San Manuel Reservation - Even as Deron Marquez led visitors through a maze of stairs and hallways en route to his second-floor office, he warned that there would be interruptions.

He told his secretary to hold his calls, but before she could return to her desk and Marquez could ease into his brown leather chair, the phone was ringing.

Deron Marquez's phone rings a lot these days. The chairman of the San Manuel Band of Mission Indians' number is on the speed dial of a lot of people's telephones.

"Especially politicians," Marquez said. "Not a week goes by this time of year without at least one call coming in looking for contributions for a campaign."

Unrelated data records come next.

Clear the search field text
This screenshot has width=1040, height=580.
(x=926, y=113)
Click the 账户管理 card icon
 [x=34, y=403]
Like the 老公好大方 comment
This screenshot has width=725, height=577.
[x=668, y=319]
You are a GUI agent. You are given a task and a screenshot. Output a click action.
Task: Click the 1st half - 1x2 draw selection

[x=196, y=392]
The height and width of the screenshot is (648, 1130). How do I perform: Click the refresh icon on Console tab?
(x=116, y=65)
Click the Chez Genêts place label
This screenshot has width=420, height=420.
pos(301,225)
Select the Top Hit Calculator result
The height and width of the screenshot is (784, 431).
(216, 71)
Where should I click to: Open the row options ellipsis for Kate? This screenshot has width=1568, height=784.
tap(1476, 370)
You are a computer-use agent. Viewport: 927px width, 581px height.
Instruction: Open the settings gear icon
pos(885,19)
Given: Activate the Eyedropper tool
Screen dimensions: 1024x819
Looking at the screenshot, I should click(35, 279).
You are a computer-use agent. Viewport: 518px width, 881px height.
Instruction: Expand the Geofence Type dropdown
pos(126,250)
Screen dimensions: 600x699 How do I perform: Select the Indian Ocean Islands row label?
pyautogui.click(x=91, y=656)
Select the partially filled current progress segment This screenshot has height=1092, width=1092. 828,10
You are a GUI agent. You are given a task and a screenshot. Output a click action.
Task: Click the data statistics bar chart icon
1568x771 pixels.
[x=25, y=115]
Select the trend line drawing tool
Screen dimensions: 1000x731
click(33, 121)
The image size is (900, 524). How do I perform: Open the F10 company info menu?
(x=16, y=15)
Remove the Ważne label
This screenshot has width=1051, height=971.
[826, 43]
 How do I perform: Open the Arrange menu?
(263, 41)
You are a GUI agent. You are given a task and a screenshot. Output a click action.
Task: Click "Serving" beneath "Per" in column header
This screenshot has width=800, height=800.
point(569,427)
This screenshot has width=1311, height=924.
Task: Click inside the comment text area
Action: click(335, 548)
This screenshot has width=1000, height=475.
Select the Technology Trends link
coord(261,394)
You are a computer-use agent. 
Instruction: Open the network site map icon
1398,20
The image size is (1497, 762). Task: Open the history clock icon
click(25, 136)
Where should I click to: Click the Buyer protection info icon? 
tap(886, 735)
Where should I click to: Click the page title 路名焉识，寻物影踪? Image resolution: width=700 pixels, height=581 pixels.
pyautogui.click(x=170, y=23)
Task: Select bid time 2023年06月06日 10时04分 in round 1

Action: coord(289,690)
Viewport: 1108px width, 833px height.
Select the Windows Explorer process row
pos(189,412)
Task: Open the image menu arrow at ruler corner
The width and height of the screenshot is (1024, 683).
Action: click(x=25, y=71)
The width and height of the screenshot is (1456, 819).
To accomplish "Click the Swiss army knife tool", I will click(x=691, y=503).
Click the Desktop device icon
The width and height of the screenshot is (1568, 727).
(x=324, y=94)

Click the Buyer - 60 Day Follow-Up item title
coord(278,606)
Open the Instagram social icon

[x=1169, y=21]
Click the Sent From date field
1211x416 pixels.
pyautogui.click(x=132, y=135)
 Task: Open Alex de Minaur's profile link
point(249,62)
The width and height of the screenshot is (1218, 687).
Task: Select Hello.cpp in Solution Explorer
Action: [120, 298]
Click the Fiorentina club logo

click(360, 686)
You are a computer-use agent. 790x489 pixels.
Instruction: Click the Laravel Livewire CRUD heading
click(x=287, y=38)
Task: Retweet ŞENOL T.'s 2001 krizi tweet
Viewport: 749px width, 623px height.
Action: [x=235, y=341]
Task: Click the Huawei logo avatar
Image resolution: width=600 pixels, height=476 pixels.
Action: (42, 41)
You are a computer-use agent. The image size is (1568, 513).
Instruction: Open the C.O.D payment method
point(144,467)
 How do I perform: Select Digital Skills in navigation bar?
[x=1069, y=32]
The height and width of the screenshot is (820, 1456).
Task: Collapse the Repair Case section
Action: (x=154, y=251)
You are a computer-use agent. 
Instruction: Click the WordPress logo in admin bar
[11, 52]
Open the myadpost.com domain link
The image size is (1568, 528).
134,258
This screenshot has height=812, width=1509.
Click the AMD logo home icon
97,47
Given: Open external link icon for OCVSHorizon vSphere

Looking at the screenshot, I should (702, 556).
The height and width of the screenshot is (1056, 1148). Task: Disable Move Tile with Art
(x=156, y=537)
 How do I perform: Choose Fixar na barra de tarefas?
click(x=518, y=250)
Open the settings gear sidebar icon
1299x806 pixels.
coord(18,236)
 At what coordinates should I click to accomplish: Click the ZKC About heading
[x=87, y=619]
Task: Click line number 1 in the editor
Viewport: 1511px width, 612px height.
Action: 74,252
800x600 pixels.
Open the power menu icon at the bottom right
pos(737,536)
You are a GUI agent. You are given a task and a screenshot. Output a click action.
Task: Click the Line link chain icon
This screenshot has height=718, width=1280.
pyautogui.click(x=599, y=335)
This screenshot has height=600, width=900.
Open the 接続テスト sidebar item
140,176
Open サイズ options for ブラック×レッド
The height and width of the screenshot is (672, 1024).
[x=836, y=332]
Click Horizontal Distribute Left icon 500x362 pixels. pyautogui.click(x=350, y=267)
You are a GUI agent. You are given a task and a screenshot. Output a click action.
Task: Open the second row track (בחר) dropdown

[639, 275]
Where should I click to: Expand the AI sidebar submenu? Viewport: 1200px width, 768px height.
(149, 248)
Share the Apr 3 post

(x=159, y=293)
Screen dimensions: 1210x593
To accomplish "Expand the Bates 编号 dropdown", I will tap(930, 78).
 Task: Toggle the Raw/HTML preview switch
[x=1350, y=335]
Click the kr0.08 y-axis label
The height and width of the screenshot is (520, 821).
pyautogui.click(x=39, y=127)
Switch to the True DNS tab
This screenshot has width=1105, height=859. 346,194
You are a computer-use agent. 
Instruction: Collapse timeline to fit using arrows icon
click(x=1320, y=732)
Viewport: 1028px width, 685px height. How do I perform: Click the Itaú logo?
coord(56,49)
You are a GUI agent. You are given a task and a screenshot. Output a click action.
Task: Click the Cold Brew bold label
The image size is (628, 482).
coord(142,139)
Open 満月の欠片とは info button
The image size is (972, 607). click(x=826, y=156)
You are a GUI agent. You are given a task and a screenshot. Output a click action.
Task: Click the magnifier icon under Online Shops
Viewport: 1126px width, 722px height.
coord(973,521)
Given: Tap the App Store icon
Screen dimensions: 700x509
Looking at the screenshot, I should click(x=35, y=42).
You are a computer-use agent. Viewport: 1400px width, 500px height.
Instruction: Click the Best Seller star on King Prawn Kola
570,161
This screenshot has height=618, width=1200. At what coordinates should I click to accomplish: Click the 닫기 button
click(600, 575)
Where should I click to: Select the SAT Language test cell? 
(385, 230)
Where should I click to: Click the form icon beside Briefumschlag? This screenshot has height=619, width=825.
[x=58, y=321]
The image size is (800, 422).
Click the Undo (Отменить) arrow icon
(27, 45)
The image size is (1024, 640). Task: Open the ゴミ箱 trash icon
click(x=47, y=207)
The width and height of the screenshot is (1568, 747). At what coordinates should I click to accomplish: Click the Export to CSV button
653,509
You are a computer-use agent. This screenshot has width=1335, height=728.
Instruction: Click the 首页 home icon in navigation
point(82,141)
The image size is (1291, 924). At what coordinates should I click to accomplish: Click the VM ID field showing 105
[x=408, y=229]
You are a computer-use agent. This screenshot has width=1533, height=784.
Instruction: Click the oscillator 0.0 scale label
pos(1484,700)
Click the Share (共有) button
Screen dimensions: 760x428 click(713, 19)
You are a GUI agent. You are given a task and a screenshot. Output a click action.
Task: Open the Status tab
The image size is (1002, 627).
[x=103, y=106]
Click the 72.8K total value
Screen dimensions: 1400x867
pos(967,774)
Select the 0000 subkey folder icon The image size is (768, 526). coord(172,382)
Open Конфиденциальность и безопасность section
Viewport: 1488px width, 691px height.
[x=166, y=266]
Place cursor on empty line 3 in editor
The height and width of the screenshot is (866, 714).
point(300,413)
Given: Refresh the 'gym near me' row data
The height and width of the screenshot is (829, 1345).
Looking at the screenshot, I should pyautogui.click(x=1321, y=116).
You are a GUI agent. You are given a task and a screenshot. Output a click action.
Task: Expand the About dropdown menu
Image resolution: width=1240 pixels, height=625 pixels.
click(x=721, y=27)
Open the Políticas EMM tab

So it is when you are the political and administrative leader of a tribe of American Indians with the deed to the second-oldest Indian casino in the Inland Empire. Just how lucrative the 15-year-old casino has become the Indians are leaving to the imagination, but the $2.2 million jackpot paid out recently and the $875,000 San Manuel plans to pass out today to eight nearby cities are hints that it's doing very well.

Of the casino's 1,500 employees, Marquez said, only two live on the reservation.

"I think a lot of times, working at the casino is too political," he said. "You could be perceived to be doing things for your own benefit. I don't blame them because it does get ugly."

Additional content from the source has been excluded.